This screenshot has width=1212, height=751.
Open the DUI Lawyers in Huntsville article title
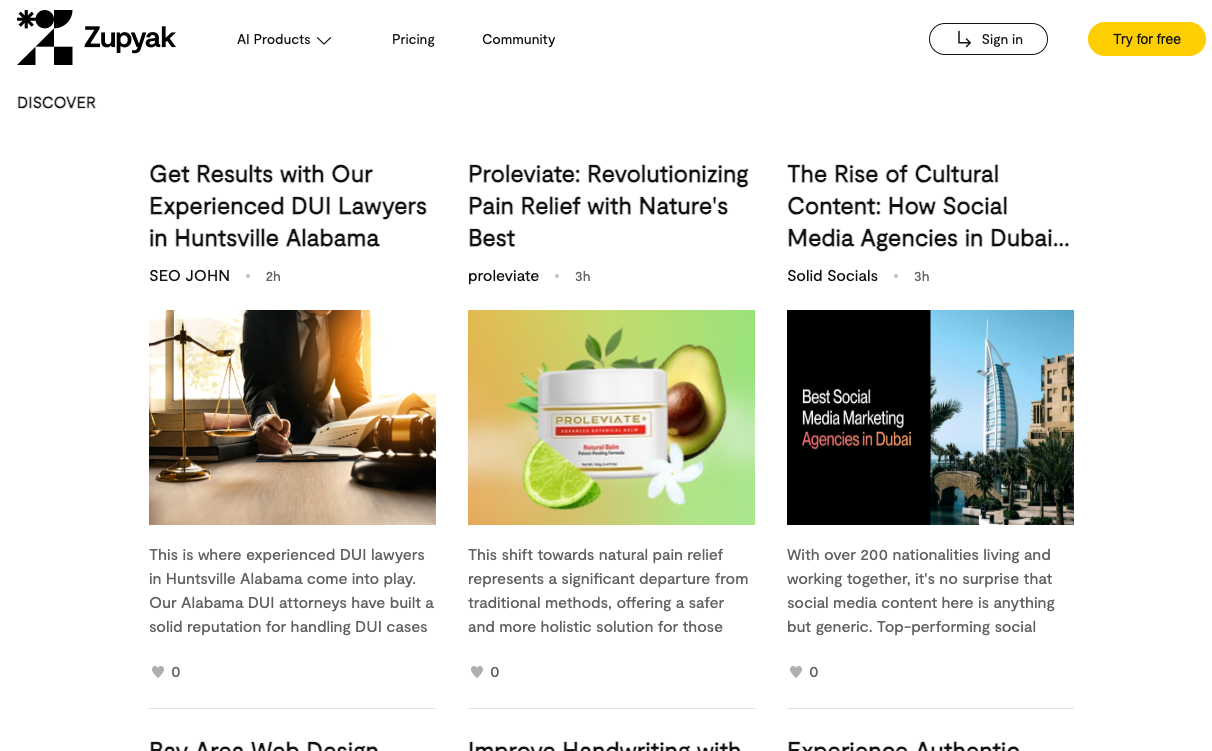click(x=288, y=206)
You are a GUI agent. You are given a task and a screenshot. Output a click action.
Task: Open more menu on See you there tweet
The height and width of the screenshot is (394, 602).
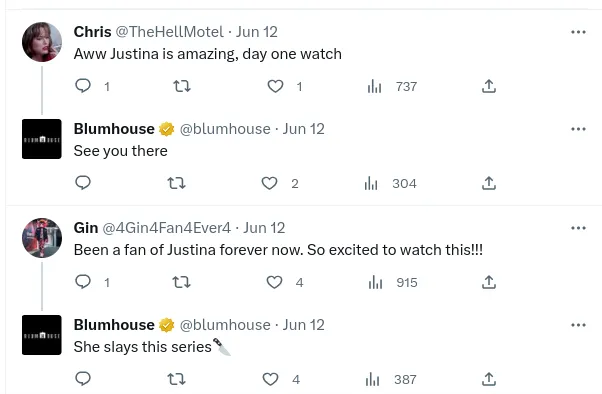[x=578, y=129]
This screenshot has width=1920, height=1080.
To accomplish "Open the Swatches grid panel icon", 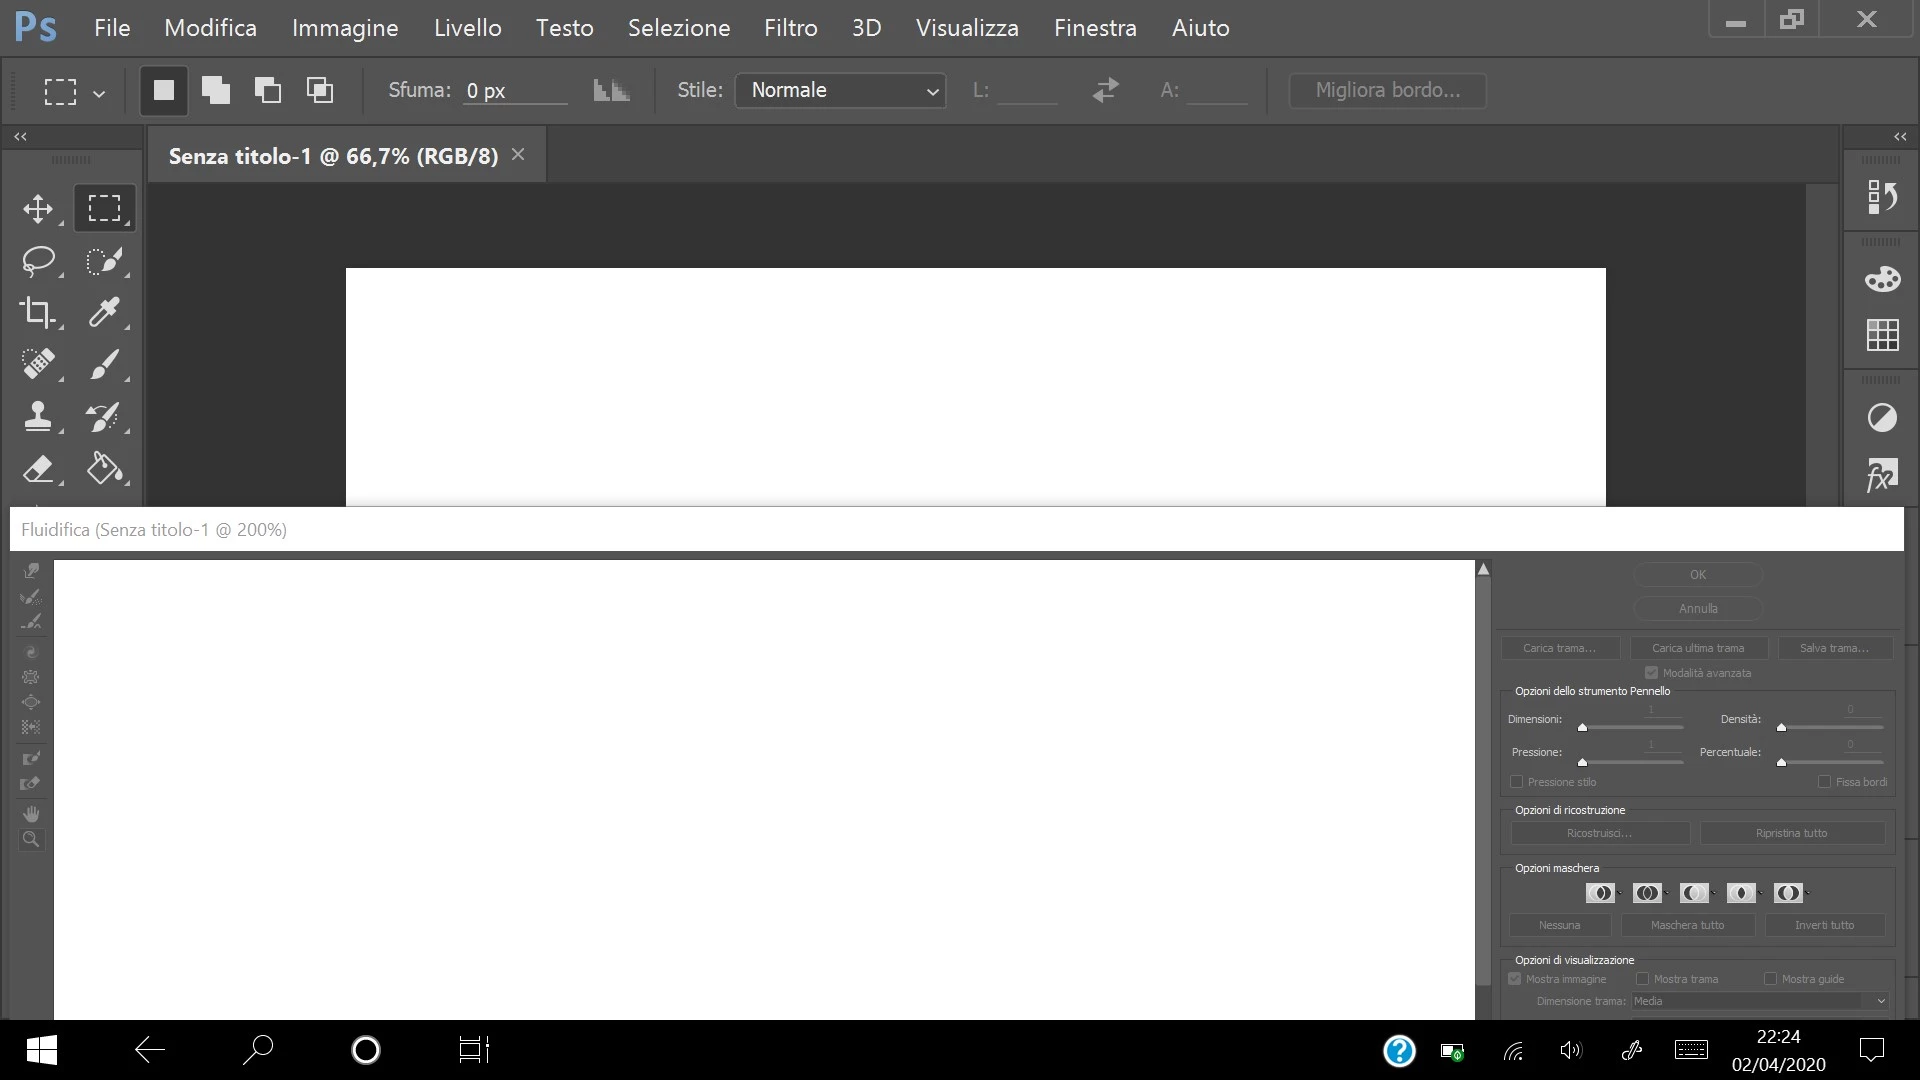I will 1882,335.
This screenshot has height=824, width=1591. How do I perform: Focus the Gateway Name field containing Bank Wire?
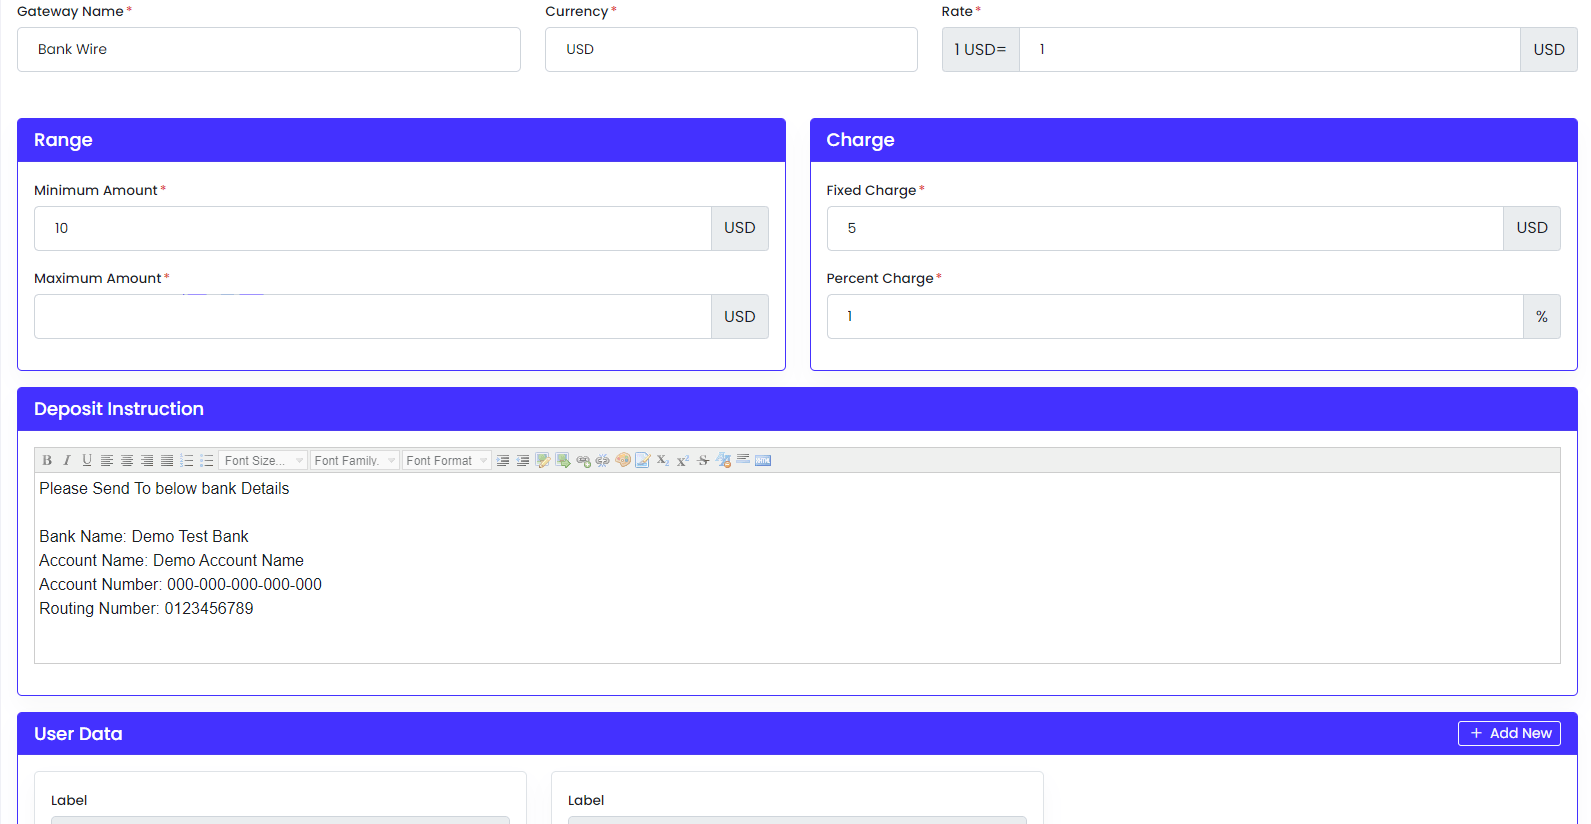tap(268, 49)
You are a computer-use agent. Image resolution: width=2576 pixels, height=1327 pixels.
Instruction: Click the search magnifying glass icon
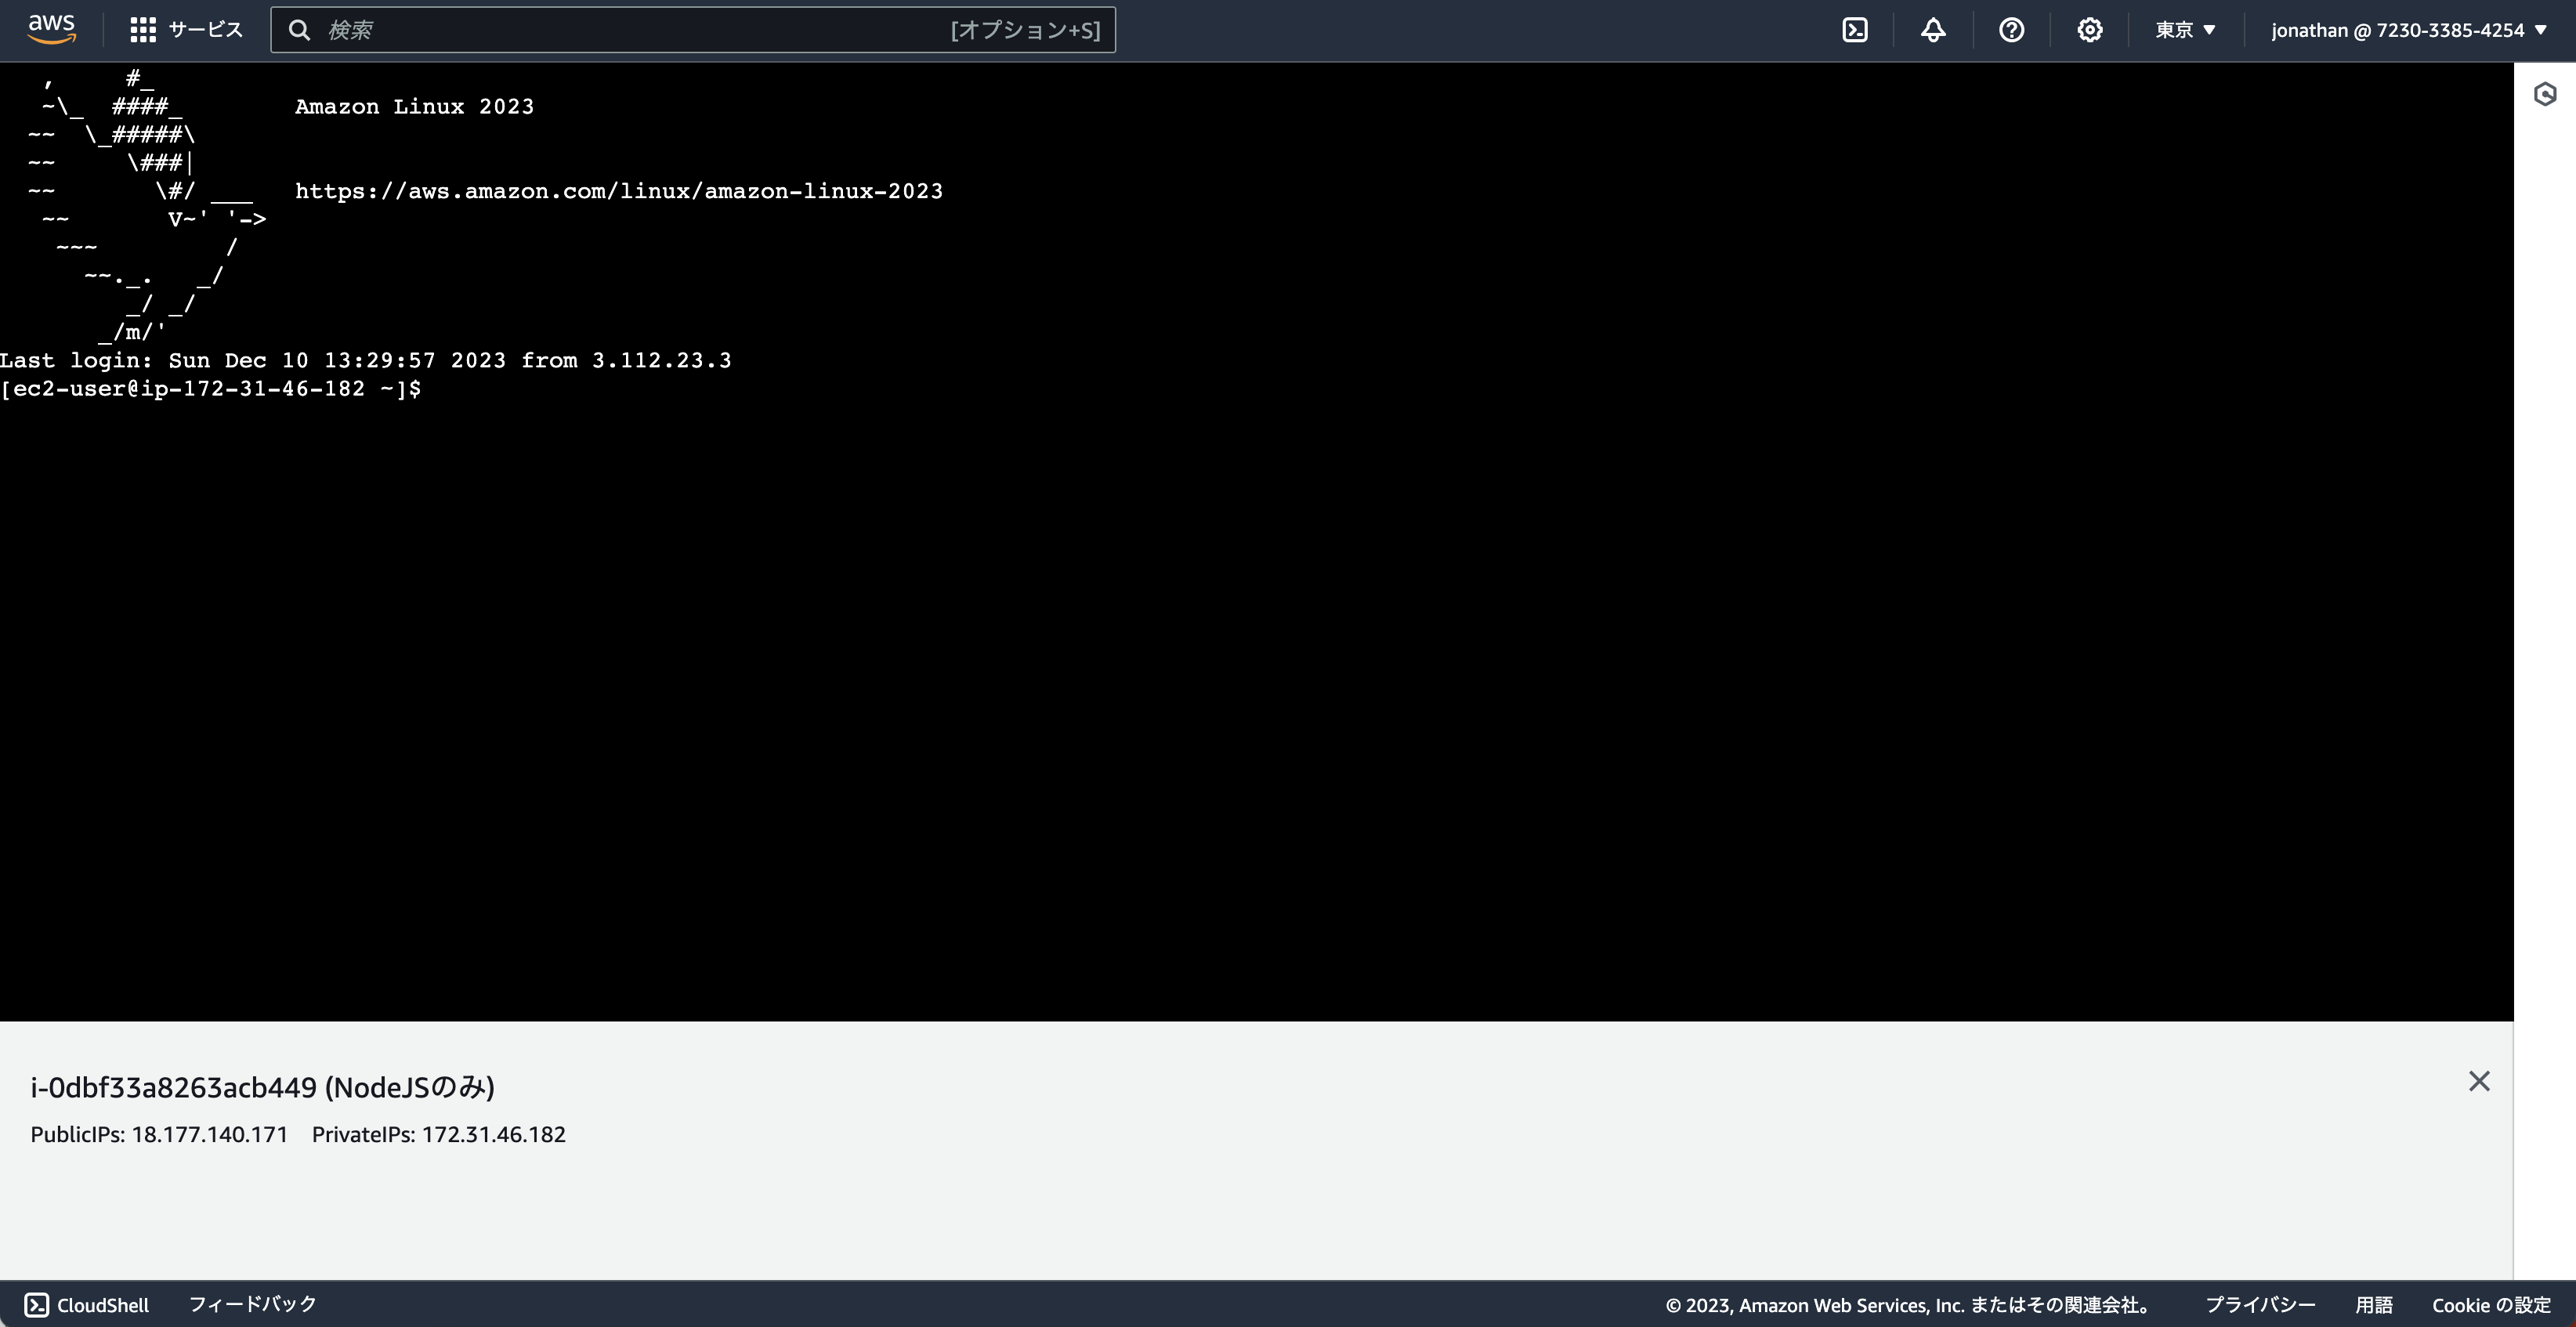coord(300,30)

________________

### [YOUR GOAL]
Please extract, exactly, the lines from the one containing "This screenshot has height=824, width=1591." through the end of the lines, and leave out the pictures.

### [TASK RESPONSE]
This screenshot has height=824, width=1591. How do I perform: Focus the Gateway Name field containing Bank Wire?
tap(268, 49)
You are a computer-use agent. Image resolution: width=2576 pixels, height=1327 pixels.
Instruction: Click the search magnifying glass icon
coord(300,30)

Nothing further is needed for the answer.